**Your goal**
Your task is to output all the records below, word for word.
☆ ☆ ☆ ☆ ☆ ☆ ☆
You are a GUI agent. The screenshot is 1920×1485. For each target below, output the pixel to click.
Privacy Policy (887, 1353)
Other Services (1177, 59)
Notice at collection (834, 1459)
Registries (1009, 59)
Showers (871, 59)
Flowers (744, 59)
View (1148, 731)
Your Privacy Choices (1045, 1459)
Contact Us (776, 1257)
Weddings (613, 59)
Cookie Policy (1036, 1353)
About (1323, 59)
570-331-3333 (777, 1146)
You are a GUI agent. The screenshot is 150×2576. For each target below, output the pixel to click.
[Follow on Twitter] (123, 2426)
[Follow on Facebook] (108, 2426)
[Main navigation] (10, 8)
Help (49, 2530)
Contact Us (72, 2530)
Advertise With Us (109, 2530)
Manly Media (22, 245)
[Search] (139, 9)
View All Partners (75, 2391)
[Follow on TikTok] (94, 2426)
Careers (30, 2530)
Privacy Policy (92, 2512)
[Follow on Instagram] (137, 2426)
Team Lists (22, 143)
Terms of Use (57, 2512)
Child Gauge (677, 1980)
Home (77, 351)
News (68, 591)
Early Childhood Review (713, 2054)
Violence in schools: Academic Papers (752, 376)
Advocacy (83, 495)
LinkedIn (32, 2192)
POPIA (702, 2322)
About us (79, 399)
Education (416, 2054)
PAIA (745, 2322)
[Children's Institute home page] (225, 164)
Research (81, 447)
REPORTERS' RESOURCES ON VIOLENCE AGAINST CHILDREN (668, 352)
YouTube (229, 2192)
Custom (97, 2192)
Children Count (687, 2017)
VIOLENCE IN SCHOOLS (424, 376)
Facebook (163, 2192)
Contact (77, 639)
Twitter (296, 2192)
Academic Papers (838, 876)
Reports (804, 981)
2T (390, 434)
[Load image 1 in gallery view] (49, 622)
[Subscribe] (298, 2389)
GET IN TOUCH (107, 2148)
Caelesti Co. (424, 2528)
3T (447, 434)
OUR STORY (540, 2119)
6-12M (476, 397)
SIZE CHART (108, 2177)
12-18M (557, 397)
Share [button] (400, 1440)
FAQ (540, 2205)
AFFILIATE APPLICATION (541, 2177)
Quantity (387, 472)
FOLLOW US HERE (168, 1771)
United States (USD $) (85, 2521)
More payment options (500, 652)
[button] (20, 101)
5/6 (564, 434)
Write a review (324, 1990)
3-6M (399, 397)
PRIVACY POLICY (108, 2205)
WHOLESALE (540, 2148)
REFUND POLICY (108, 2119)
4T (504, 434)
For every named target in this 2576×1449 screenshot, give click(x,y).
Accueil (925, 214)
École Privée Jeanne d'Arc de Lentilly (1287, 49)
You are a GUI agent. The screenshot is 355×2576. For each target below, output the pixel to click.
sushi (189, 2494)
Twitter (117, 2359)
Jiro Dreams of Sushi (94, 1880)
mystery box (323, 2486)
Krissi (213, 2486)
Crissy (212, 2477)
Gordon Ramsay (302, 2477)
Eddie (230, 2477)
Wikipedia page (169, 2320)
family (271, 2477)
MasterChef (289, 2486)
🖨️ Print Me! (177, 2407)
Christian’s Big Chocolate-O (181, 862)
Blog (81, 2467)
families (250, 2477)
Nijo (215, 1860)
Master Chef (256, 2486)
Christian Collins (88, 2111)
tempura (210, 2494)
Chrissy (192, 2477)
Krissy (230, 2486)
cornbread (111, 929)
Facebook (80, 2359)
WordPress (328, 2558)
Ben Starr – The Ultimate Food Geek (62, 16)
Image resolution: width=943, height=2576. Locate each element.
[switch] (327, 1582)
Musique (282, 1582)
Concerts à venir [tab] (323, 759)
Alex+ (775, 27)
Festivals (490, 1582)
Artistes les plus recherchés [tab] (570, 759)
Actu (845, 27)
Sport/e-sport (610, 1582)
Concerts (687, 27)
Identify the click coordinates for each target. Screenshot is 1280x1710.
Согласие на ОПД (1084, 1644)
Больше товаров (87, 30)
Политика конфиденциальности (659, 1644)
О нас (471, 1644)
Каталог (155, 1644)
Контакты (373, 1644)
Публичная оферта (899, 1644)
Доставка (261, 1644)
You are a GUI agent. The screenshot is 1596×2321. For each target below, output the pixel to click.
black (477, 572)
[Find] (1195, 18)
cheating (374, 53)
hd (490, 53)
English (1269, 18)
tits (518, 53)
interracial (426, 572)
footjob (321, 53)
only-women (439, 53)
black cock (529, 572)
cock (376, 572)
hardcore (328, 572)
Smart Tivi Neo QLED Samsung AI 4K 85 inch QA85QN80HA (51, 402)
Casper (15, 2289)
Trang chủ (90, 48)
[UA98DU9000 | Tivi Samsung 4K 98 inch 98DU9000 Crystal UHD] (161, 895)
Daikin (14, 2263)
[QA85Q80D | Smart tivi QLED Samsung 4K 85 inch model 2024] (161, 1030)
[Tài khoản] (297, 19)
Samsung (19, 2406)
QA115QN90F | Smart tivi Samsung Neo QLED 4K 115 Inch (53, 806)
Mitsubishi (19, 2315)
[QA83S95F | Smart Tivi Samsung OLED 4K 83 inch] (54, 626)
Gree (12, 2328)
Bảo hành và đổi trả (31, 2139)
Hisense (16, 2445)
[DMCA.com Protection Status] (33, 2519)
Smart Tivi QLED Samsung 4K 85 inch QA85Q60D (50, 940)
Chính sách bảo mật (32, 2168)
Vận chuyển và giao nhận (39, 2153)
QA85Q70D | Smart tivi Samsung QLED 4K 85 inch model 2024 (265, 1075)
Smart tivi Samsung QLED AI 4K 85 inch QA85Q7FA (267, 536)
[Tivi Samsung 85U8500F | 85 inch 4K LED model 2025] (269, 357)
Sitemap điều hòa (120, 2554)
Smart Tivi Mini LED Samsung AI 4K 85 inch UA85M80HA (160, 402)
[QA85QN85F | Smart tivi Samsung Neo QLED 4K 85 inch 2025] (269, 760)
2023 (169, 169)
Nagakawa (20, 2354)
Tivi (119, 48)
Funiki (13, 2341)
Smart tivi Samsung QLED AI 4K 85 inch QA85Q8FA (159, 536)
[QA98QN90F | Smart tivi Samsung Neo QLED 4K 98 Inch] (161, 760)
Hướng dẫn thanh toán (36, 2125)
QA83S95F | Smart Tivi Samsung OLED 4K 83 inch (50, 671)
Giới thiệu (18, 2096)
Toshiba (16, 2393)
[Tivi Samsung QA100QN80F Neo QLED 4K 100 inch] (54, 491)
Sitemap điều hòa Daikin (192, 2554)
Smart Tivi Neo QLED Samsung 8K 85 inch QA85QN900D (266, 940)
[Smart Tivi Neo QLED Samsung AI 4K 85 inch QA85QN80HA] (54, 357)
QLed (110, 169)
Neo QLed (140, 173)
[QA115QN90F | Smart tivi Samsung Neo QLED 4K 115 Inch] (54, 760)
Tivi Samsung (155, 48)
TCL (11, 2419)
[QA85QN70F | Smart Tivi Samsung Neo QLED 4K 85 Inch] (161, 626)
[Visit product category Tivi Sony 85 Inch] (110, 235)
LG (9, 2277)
☆ ☆ ☆ ☆ ☆ ☆ ☆
**Expected answer**
You are a GUI agent. The screenshot is 1920×1485. For each target below, output the pixel to click.
Privacy Policy (887, 1353)
Other Services (1177, 59)
Notice at collection (834, 1459)
Registries (1009, 59)
Showers (871, 59)
Flowers (744, 59)
View (1148, 731)
Your Privacy Choices (1045, 1459)
Contact Us (776, 1257)
Weddings (613, 59)
Cookie Policy (1036, 1353)
About (1323, 59)
570-331-3333 (777, 1146)
You are a GUI agent. The screenshot is 150×2576. For each target below, output the pixel to click.
[Follow on Twitter] (123, 2426)
[Follow on Facebook] (108, 2426)
[Main navigation] (10, 8)
Help (49, 2530)
Contact Us (72, 2530)
Advertise With Us (109, 2530)
Manly Media (22, 245)
[Search] (139, 9)
View All Partners (75, 2391)
[Follow on TikTok] (94, 2426)
Careers (30, 2530)
Privacy Policy (92, 2512)
[Follow on Instagram] (137, 2426)
Team Lists (22, 143)
Terms of Use (57, 2512)
Child Gauge (677, 1980)
Home (77, 351)
News (68, 591)
Early Childhood Review (713, 2054)
Violence in schools: Academic Papers (752, 376)
Advocacy (83, 495)
LinkedIn (32, 2192)
POPIA (702, 2322)
About us (79, 399)
Education (416, 2054)
PAIA (745, 2322)
[Children's Institute home page] (225, 164)
Research (81, 447)
REPORTERS' RESOURCES ON VIOLENCE AGAINST CHILDREN (668, 352)
YouTube (229, 2192)
Custom (97, 2192)
Children Count (687, 2017)
VIOLENCE IN SCHOOLS (424, 376)
Facebook (163, 2192)
Contact (77, 639)
Twitter (296, 2192)
Academic Papers (838, 876)
Reports (804, 981)
2T (390, 434)
[Load image 1 in gallery view] (49, 622)
[Subscribe] (298, 2389)
GET IN TOUCH (107, 2148)
Caelesti Co. (424, 2528)
3T (447, 434)
OUR STORY (540, 2119)
6-12M (476, 397)
SIZE CHART (108, 2177)
12-18M (557, 397)
Share [button] (400, 1440)
FAQ (540, 2205)
AFFILIATE APPLICATION (541, 2177)
Quantity (387, 472)
FOLLOW US HERE (168, 1771)
United States (USD $) (85, 2521)
More payment options (500, 652)
[button] (20, 101)
5/6 (564, 434)
Write a review (324, 1990)
3-6M (399, 397)
PRIVACY POLICY (108, 2205)
WHOLESALE (540, 2148)
REFUND POLICY (108, 2119)
4T (504, 434)
For every named target in this 2576×1449 screenshot, give click(x,y).
Accueil (925, 214)
École Privée Jeanne d'Arc de Lentilly (1287, 49)
You are a GUI agent. The screenshot is 355×2576. For each target below, output the pixel to click.
sushi (189, 2494)
Twitter (117, 2359)
Jiro Dreams of Sushi (94, 1880)
mystery box (323, 2486)
Krissi (213, 2486)
Crissy (212, 2477)
Gordon Ramsay (302, 2477)
Eddie (230, 2477)
Wikipedia page (169, 2320)
family (271, 2477)
MasterChef (289, 2486)
🖨️ Print Me! (177, 2407)
Christian’s Big Chocolate-O (181, 862)
Blog (81, 2467)
families (250, 2477)
Nijo (215, 1860)
Master Chef (256, 2486)
Christian Collins (88, 2111)
tempura (210, 2494)
Chrissy (192, 2477)
Krissy (230, 2486)
cornbread (111, 929)
Facebook (80, 2359)
WordPress (328, 2558)
Ben Starr – The Ultimate Food Geek (62, 16)
Image resolution: width=943, height=2576. Locate each element.
[switch] (327, 1582)
Musique (282, 1582)
Concerts à venir [tab] (323, 759)
Alex+ (775, 27)
Festivals (490, 1582)
Artistes les plus recherchés [tab] (570, 759)
Actu (845, 27)
Sport/e-sport (610, 1582)
Concerts (687, 27)
Identify the click coordinates for each target. Screenshot is 1280x1710.
Согласие на ОПД (1084, 1644)
Больше товаров (87, 30)
Политика конфиденциальности (659, 1644)
О нас (471, 1644)
Каталог (155, 1644)
Контакты (373, 1644)
Публичная оферта (899, 1644)
Доставка (261, 1644)
You are a GUI agent. The screenshot is 1596×2321. For each target below, output the pixel to click.
black (477, 572)
[Find] (1195, 18)
cheating (374, 53)
hd (490, 53)
English (1269, 18)
tits (518, 53)
interracial (426, 572)
footjob (321, 53)
only-women (439, 53)
black cock (529, 572)
cock (376, 572)
hardcore (328, 572)
Smart Tivi Neo QLED Samsung AI 4K 85 inch QA85QN80HA (51, 402)
Casper (15, 2289)
Trang chủ (90, 48)
[UA98DU9000 | Tivi Samsung 4K 98 inch 98DU9000 Crystal UHD] (161, 895)
Daikin (14, 2263)
[QA85Q80D | Smart tivi QLED Samsung 4K 85 inch model 2024] (161, 1030)
[Tài khoản] (297, 19)
Samsung (19, 2406)
QA115QN90F | Smart tivi Samsung Neo QLED 4K 115 Inch (53, 806)
Mitsubishi (19, 2315)
[QA83S95F | Smart Tivi Samsung OLED 4K 83 inch] (54, 626)
Gree (12, 2328)
Bảo hành và đổi trả (31, 2139)
Hisense (16, 2445)
[DMCA.com Protection Status] (33, 2519)
Smart Tivi QLED Samsung 4K 85 inch QA85Q60D (50, 940)
Chính sách bảo mật (32, 2168)
Vận chuyển và giao nhận (39, 2153)
QA85Q70D | Smart tivi Samsung QLED 4K 85 inch model 2024 (265, 1075)
Smart tivi Samsung QLED AI 4K 85 inch QA85Q7FA (267, 536)
[Tivi Samsung 85U8500F | 85 inch 4K LED model 2025] (269, 357)
Sitemap điều hòa (120, 2554)
Smart Tivi Mini LED Samsung AI 4K 85 inch UA85M80HA (160, 402)
[QA85QN85F | Smart tivi Samsung Neo QLED 4K 85 inch 2025] (269, 760)
2023 (169, 169)
Nagakawa (20, 2354)
Tivi (119, 48)
Funiki (13, 2341)
Smart tivi Samsung QLED AI 4K 85 inch QA85Q8FA (159, 536)
[QA98QN90F | Smart tivi Samsung Neo QLED 4K 98 Inch] (161, 760)
Hướng dẫn thanh toán (36, 2125)
QA83S95F | Smart Tivi Samsung OLED 4K 83 inch (50, 671)
Giới thiệu (18, 2096)
Toshiba (16, 2393)
[Tivi Samsung QA100QN80F Neo QLED 4K 100 inch] (54, 491)
Sitemap điều hòa Daikin (192, 2554)
Smart Tivi Neo QLED Samsung 8K 85 inch QA85QN900D (266, 940)
[Smart Tivi Neo QLED Samsung AI 4K 85 inch QA85QN80HA] (54, 357)
QLed (110, 169)
Neo QLed (140, 173)
[QA115QN90F | Smart tivi Samsung Neo QLED 4K 115 Inch] (54, 760)
Tivi Samsung (155, 48)
TCL (11, 2419)
[QA85QN70F | Smart Tivi Samsung Neo QLED 4K 85 Inch] (161, 626)
[Visit product category Tivi Sony 85 Inch] (110, 235)
LG (9, 2277)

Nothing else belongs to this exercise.